▶ Task prompt: Tell me how many lines in the data include "will", and keep the reply to that number.

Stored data
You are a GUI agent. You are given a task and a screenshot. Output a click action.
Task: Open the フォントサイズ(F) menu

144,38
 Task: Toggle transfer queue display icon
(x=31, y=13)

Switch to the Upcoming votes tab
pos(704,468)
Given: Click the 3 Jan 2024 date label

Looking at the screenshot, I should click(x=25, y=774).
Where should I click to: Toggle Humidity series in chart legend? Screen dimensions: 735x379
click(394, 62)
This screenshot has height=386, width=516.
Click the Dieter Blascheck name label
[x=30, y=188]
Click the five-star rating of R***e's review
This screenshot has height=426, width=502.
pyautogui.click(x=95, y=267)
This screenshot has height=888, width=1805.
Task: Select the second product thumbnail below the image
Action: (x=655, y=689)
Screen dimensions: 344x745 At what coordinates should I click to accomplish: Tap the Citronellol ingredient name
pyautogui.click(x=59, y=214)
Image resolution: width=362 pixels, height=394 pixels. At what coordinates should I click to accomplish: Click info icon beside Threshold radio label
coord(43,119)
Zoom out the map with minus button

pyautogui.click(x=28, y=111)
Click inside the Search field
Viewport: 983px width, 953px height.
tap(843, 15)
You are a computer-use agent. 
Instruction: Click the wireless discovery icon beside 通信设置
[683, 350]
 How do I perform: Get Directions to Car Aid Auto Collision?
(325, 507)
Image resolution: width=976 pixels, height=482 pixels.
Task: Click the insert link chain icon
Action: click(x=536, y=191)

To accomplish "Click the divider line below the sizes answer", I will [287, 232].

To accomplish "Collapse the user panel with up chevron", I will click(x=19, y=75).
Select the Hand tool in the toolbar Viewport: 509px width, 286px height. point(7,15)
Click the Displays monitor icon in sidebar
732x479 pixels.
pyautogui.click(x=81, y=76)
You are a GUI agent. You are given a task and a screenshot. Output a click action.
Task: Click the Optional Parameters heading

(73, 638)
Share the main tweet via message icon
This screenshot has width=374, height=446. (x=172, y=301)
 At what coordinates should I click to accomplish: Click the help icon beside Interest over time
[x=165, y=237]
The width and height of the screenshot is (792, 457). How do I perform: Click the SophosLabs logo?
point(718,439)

▶ Exercise result: 2